Since entering office, President Biden has issued executive orders to rejoin the Paris Agreement and establish a deadline to reach net-zero emissions no later than 2050. But, how will these new regulations impact the nation’s supply chains? After all, according to the Environmental Protection Agency, a company’s supply chain typically accounts for the majority of a company’s greenhouse gas emissions.
Overall, supply chains are unlikely to experience an immediate impact. Many of the world’s most influential companies that utilize robust supply chains have already made great strides to make them more eco-friendly through the implementation of efficient practices, renewable energy and electric vehicles. Many have even made public commitments to reduce their carbon emissions. In general, these regulations are in line with existing corporate priorities and won’t require undue stress in order to be compliant.
What’s more, a reduction in carbon emissions will likely be driven by the companies operating each segment of the supply chain, such as warehousers and transportation companies. For instance, while traditional methods of transportation, like rail, air and freight will likely still be used, transportation of goods will become more efficient as a result of transportation companies improving their own processes and technology, rather than as a result of actions from large corporations. Case in point: more transportation companies have adopted electric vehicles.
So, how will these regulations impact the supply chain talent pool, which has long struggled to recruit and retain a new generation of skilled talent?

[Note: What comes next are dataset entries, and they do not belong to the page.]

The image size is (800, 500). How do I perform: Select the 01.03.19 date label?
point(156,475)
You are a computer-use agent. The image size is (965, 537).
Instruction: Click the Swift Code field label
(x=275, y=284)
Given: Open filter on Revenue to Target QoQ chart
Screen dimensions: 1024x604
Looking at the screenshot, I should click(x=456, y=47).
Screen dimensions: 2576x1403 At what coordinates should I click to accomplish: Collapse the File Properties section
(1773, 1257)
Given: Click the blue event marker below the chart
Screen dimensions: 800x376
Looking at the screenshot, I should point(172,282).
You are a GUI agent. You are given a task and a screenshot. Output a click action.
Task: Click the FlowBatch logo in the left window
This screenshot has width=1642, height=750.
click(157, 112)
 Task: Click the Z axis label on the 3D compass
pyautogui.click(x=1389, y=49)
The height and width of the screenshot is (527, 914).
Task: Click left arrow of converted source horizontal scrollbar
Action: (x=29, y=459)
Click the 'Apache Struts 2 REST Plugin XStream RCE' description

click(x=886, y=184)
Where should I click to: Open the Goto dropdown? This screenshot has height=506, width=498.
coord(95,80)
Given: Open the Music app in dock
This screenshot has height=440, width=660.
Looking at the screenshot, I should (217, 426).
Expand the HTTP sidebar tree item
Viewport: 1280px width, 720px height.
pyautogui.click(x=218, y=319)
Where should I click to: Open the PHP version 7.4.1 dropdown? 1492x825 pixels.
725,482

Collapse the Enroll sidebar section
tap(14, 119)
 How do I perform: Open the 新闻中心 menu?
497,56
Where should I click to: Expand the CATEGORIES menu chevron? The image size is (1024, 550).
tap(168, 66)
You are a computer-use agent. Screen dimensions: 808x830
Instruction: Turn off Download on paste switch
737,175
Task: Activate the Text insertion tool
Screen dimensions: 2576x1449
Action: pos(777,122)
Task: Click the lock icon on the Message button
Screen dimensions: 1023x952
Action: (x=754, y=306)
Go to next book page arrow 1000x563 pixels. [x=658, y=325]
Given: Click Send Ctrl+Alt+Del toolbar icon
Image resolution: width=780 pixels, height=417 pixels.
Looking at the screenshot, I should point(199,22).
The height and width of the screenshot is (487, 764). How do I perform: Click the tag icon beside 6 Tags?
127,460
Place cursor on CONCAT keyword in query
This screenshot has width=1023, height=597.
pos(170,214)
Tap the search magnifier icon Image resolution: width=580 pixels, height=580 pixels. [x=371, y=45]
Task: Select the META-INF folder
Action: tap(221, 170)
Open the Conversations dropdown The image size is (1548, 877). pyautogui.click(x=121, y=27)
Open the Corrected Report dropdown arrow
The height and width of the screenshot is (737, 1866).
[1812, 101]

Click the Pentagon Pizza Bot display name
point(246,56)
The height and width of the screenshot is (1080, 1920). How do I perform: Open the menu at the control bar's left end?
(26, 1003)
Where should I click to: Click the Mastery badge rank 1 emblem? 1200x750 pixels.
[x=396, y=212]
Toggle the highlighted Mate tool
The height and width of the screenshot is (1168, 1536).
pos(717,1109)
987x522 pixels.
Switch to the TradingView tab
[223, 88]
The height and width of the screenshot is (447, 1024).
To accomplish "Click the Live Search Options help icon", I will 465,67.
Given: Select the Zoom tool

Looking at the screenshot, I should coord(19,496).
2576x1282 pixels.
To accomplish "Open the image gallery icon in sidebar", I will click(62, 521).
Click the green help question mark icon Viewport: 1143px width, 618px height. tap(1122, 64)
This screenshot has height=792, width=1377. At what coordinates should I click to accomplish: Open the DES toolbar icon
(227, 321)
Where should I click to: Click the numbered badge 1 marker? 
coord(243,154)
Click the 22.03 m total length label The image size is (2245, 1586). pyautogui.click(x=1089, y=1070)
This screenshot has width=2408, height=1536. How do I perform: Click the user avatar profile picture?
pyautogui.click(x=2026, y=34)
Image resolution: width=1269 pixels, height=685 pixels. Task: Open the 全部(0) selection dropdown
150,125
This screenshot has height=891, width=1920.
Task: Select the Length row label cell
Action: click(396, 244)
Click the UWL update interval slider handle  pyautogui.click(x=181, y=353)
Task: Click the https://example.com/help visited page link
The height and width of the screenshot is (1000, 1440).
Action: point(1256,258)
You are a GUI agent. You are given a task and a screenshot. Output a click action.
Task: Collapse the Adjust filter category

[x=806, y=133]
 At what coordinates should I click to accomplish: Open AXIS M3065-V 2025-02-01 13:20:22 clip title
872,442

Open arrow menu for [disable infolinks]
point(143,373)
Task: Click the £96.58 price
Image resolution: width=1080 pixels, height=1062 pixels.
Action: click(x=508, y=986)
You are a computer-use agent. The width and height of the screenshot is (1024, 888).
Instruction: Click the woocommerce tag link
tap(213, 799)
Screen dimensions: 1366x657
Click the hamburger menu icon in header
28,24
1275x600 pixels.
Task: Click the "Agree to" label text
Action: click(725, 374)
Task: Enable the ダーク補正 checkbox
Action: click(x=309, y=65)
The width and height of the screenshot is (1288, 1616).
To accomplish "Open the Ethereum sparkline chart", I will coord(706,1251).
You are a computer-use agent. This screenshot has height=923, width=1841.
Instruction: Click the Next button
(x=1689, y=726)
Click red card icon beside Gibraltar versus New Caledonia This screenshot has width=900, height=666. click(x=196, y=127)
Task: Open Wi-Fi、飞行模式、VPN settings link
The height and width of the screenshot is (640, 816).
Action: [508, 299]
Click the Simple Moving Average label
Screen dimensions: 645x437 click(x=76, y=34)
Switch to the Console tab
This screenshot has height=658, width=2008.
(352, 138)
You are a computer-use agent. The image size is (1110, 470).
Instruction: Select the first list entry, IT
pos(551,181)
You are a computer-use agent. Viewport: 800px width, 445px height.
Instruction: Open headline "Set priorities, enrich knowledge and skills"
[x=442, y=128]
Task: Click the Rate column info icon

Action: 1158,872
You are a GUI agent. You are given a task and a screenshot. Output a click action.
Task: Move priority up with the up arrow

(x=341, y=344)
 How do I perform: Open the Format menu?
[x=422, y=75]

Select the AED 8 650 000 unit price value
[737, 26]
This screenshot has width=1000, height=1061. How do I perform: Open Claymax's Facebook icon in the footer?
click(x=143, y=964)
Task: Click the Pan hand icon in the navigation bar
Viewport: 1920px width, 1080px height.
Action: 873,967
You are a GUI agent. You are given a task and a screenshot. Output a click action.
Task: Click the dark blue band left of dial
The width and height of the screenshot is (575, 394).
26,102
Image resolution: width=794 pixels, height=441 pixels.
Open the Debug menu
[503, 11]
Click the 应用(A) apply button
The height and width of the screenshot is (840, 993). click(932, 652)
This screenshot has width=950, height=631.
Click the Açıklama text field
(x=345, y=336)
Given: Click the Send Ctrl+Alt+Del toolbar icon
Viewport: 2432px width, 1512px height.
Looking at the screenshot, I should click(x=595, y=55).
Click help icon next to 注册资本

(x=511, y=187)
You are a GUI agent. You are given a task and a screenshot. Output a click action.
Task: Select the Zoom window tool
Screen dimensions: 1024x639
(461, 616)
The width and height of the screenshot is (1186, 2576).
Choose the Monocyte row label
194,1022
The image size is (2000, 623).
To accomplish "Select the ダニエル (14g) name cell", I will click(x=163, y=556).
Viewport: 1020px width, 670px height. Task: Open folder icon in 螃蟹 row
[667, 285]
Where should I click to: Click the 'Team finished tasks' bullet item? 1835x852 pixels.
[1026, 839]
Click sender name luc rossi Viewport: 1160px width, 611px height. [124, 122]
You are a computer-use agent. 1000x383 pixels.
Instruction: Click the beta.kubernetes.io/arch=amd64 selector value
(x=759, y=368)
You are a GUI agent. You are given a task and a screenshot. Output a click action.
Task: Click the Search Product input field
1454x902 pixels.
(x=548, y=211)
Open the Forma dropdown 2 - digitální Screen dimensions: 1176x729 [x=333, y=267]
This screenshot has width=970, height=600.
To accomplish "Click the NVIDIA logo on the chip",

Data analytic skills have always been critical in supply chain and logistics roles, but will be key in ensuring that the supply chain becomes more sustainable. To improve their own processes and implement sustainable practices, logistics companies need skilled talent that can monitor and analyze data in order to create action plans. However, despite this, job growth for supply chain managers and logisticians is expected to remain average over the next 8 years. While these skills will remain critical to these kinds of roles, demand for additional headcount will stagnate if there is wider adoption of systems like control towers that monitor real time data to provide insights into global supply chain.
In order to be more sustainable and efficient, supply chain leaders have been less inclined to store as much inventory on site. While the global pandemic has caused companies to rethink their just-in-time practices, the adoption and modification of these models will continue as the supply chain becomes nimbler and more efficient. At the same time, over the next decade, tactical roles in warehouses may become more automated through the use of artificial intelligence (AI) and autonomous vehicles, like trucks and hi-los or forklifts. However, the increased implementation of machines coupled with an aging population of skilled mechanics to tend to these machines is actually spiking demand for these professions. There is a huge demand for mechanics, maintenance technicians and maintenance managers. The Bureau of Labor Statistics projects that these positions will grow by 13% through 2029, much faster than average.
One additional benefit to the supply chain is that these regulations may help attract fresh talent to supply chain roles, which has long been a challenge for the industry. Millennial and Gen Z talent are drawn to companies that have a strong focus on environmental, social and corporate governance (ESG). With a brighter spotlight on the important role the supply chain can play in addressing global warming and reducing carbon emissions, a new generation of supply chain talent may see supply chain roles in a new, more attractive light.
Overall, while these regulations may seem drastic to the outside observer, they reflect initiatives already in the works at large corporations and logistics companies alike. While new technology, challenges and priorities may be changing the industry in some regards, skilled talent will always be instrumental to ensuring supply chain efficiency and success.